実際の状態で転職するため、転職理由がネガティブな状態で伝わる可能性が高いため、少し言い方や伝え方を臨時的に変える必要があります。
そのためには、採用担当が、転職理由を質問する意図を知る必要があります。
相手の意図を知ってから、自分の準備をしっかりしていきましょう。
採用担当が確認したいこと
2つの事を確認したくて転職理由を質問しています。
入社後に活躍できるのかイメージを持ちたい
この確認は、実は、採用におけるすべての質問に共通していると言えることです。
志望動機、自己PRも含めて、様々な角度からこの確認したいと思っています。
その中でも、転職理由については、現職でどんな働きぶりで、どんな考えで転職活動をする気になったのかを確認することで、その方の仕事に対する価値観などを探りながらイメージを膨らませています。
そのイメージから、自社での課題に対して、既存社員とともに、課題解決にどのように導いてくれるかさらに具体的にイメージを持ちたいと考えています。
また、仕事に対する価値観などから、自社の経営理念やビジョンとマッチしているかも確認して、中途社員ながらも職場環境にすっと溶け込めるかなども具体的にイメージしています。
同じ転職理由で退職しないか確認したい
この確認は、転職理由からしか聞けないので、皆さん高確率で質問してくると言えます。
例えば、転職理由で、「人間関係が上手く行かず、もっと自分にあう会社に転職したい」と何気なく回答すると、採用担当者は身構えます。
そのように回答された採用担当者は、自社でも人間関係が合わなければ、直ぐに辞めてしまう可能性の高い人なのかもしれないと思ってしまいます。
人間関係が上手く行かないということに対して、課題解決のための行動などについての説明がないので、課題に対して、主体的に動けない人かもしれないとか、環境のせいにする人、つまり、他責をする人かもしれないという印象を持たれてしまう可能性が高いです。
会社は個人一人一人が働きやすい環境を整えることも当然やってはくれますが、それにも限界があります。
会社に限界がある中で、主体的でなかったり、他責をする人という印象を持たれてしまうと同じ理由で自社も退職してしまうと思われ、一緒に働きたいという判断に至らなくなります。
具体的に臨時的対応について考える
以上のことから、主体的でなかったり、他責をする人という印象を持たれるというネガティブに聞こえてしまう状態を回避すれば良いことになります。
まず、正直ベースで構わないので、転職理由が現状どういったものかを知る必要があります。
その上で、内容がネガティブな状態となっている点を確認します。
ネガティブな状態があったならば、何故、その状態になってしまうのか考えてみましょう。

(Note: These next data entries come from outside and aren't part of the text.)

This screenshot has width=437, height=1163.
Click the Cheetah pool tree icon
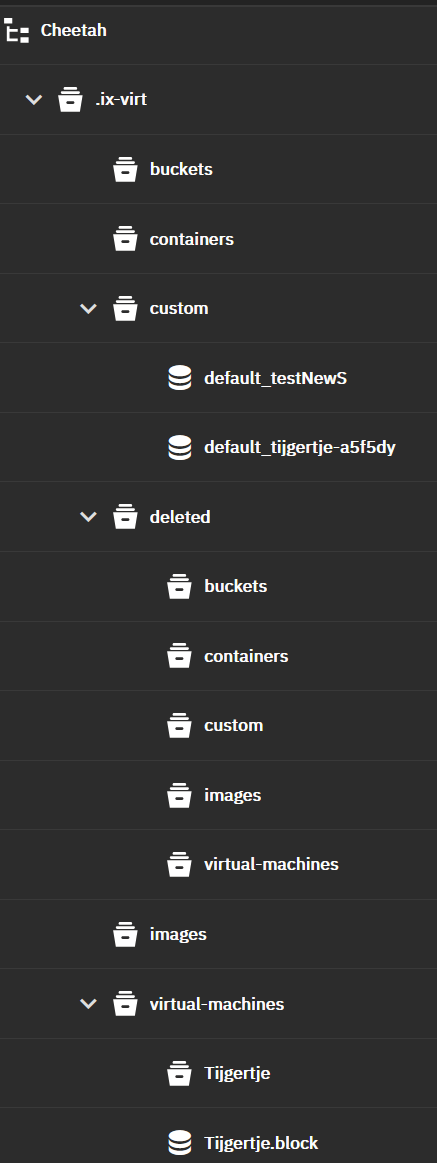[16, 30]
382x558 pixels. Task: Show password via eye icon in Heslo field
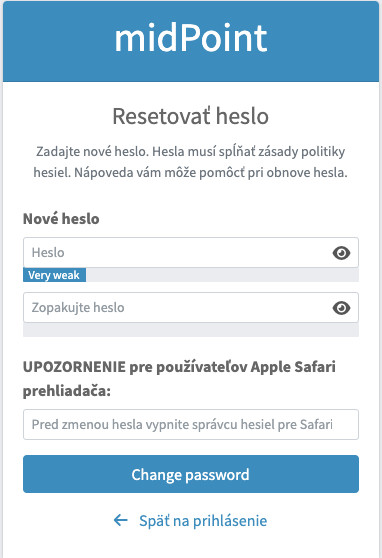(x=341, y=253)
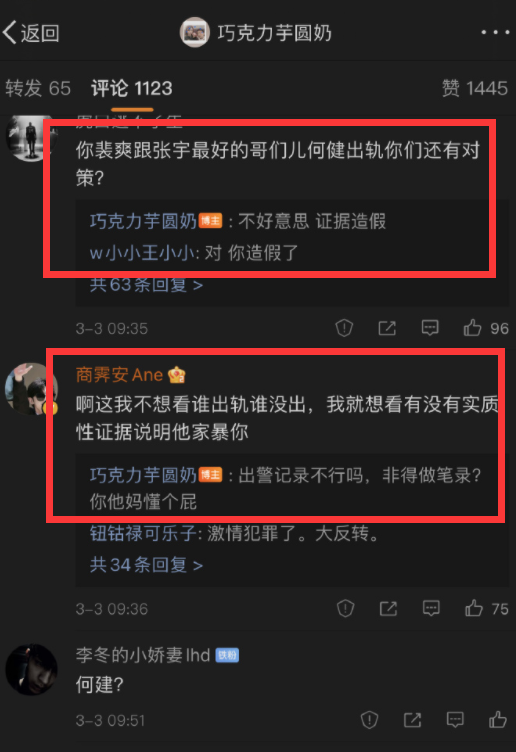Open the three-dot more options menu
This screenshot has width=516, height=752.
[x=495, y=33]
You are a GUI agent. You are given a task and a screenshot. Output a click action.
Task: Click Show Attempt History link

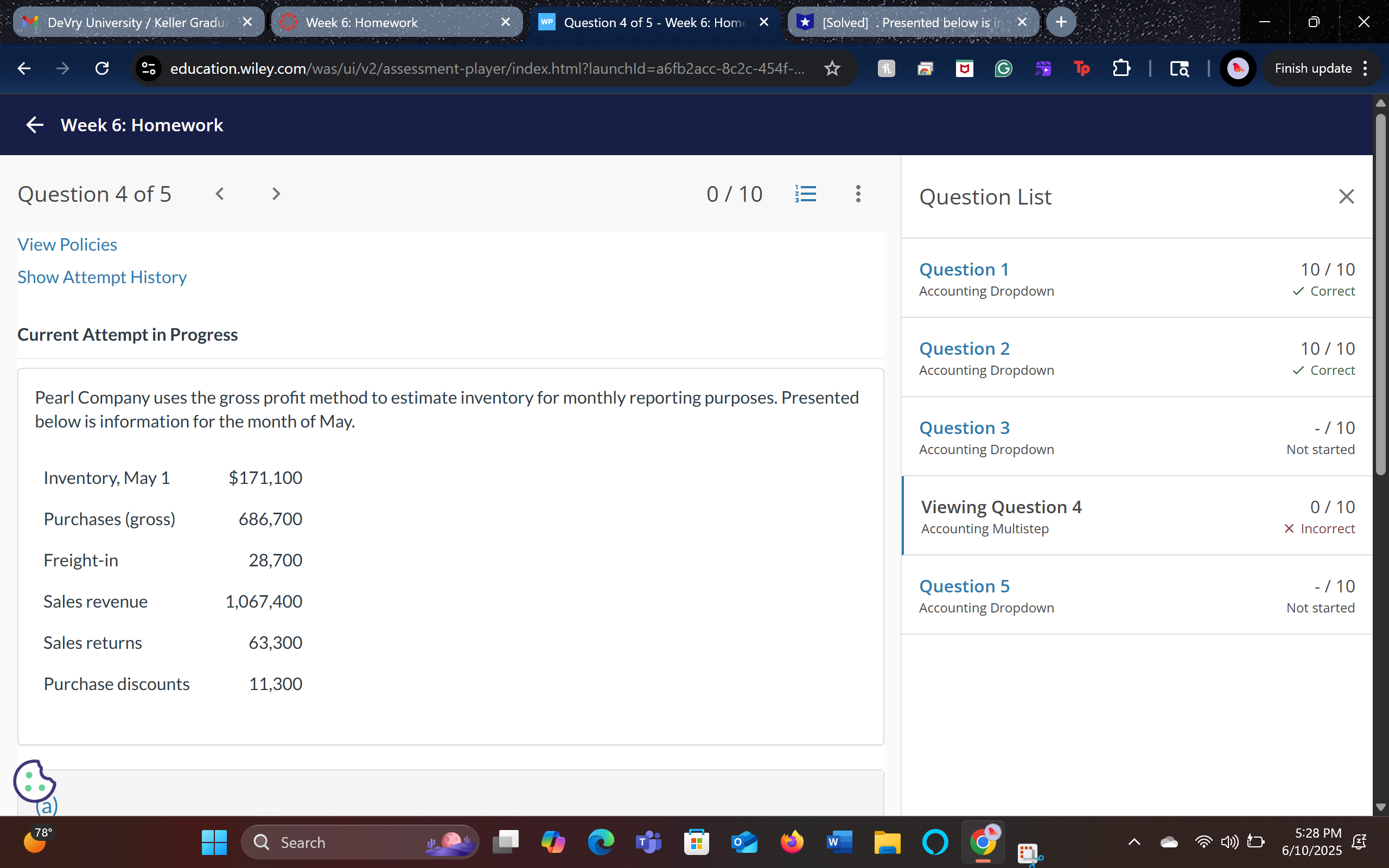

考えて、その原因が掴めたら、転職理由をもう一度作り直してください。
ここで、注意ですが、言葉尻だけを変更したものを暗記するような形で面接に臨んだとしても、多くの場合、採用担当者に本心でないことが伝わってしまいますので、一から新たに作り直してください。

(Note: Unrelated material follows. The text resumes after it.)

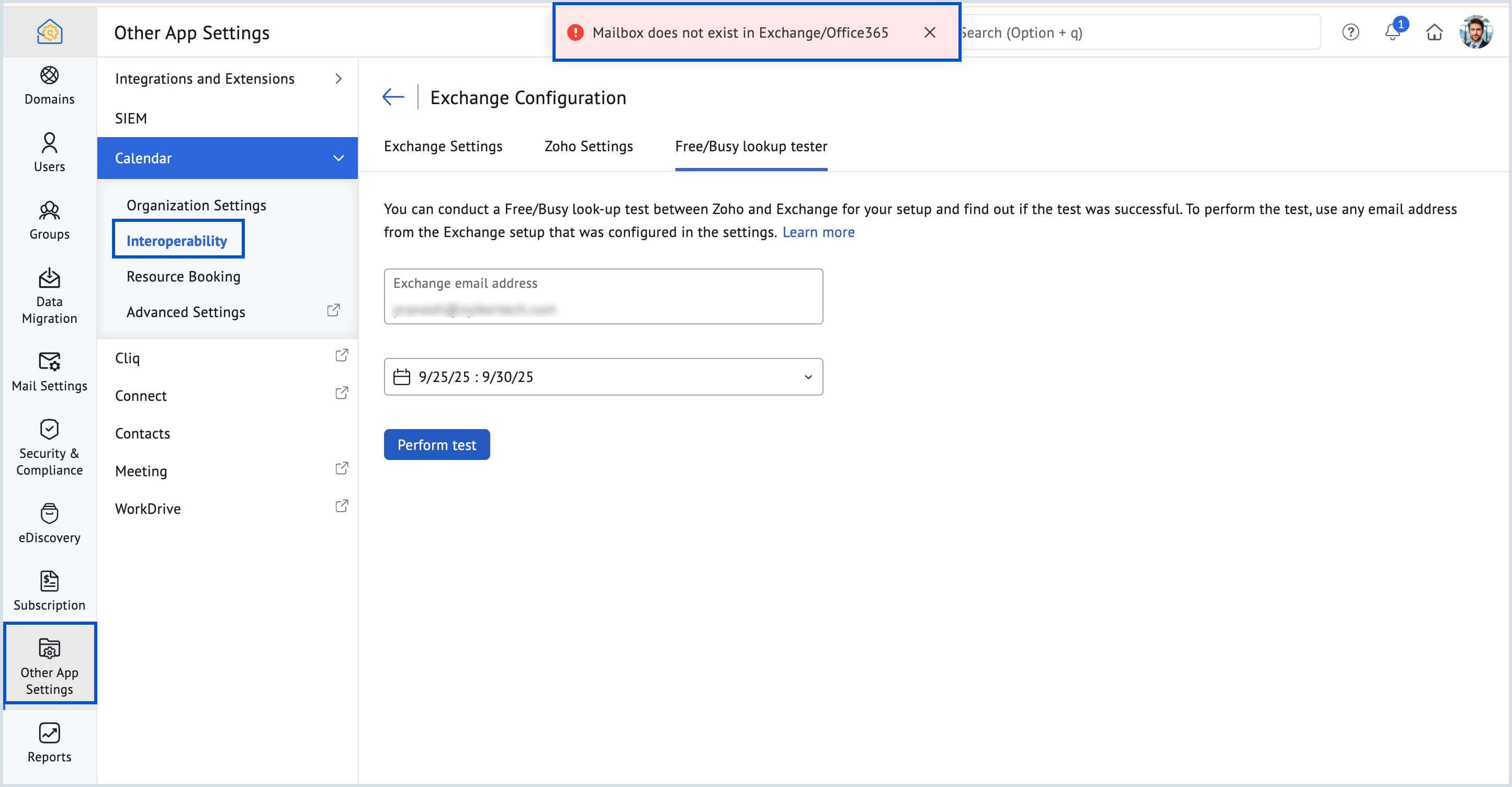Image resolution: width=1512 pixels, height=787 pixels.
Task: Click the help question mark icon
Action: tap(1350, 32)
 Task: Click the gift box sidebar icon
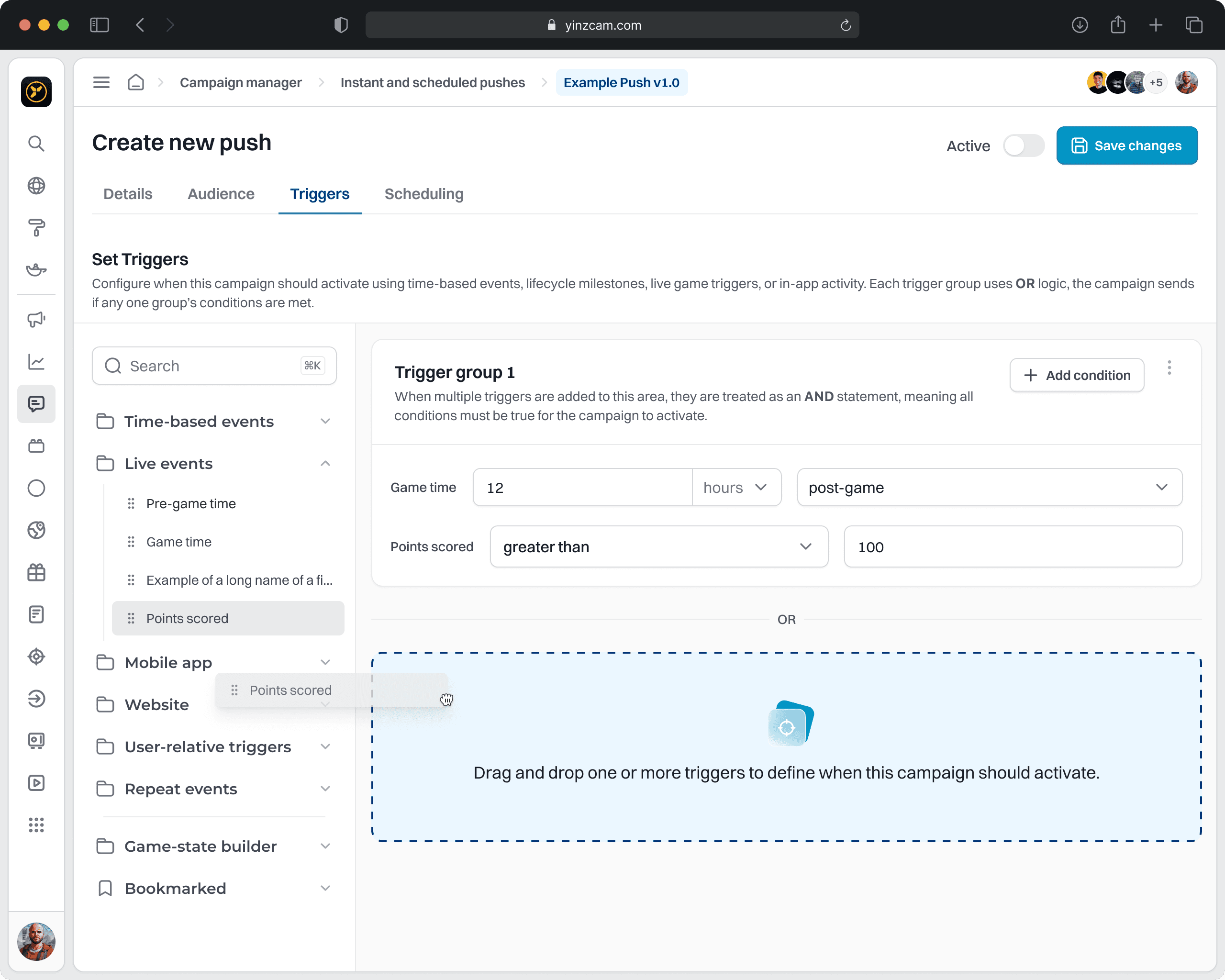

その作り直す際の注意として、自分が転職を検討している会社の志望動機との一貫性があると良いと思います。
もっと言うと、職務経歴書全体に対しても、転職理由、志望動機との一貫性があるとベストになります。
人間関係が上手く行かず、もっと自分にあう会社に転職したい■ネガティブな状態の要素
職場環境がマッチしないとそもそも無理、自分でマッチするための行動が起こせないのではないか■原因の理解
仕事を進める中で、人間関係を重要視している傾向がある
コミュニケーションを取りながらチームとして仕事が出来ることへの重要度が高い傾向にある
■志望動機
チームワークを重要視しており、さらに将来的にはチームまとめるマネージャーとしての職位も自分のやる気次第で挑戦できると社風をホームページ感じ取れたので志望しました。
■転職理由の再考
仕事を進める上でコミュニケーションは重要であり、それは、チームで成果を上げるためにも重要だと考えている。
今の職場では、個人的に担当する仕事が多く、チームとして成果を出すという機会がなかった。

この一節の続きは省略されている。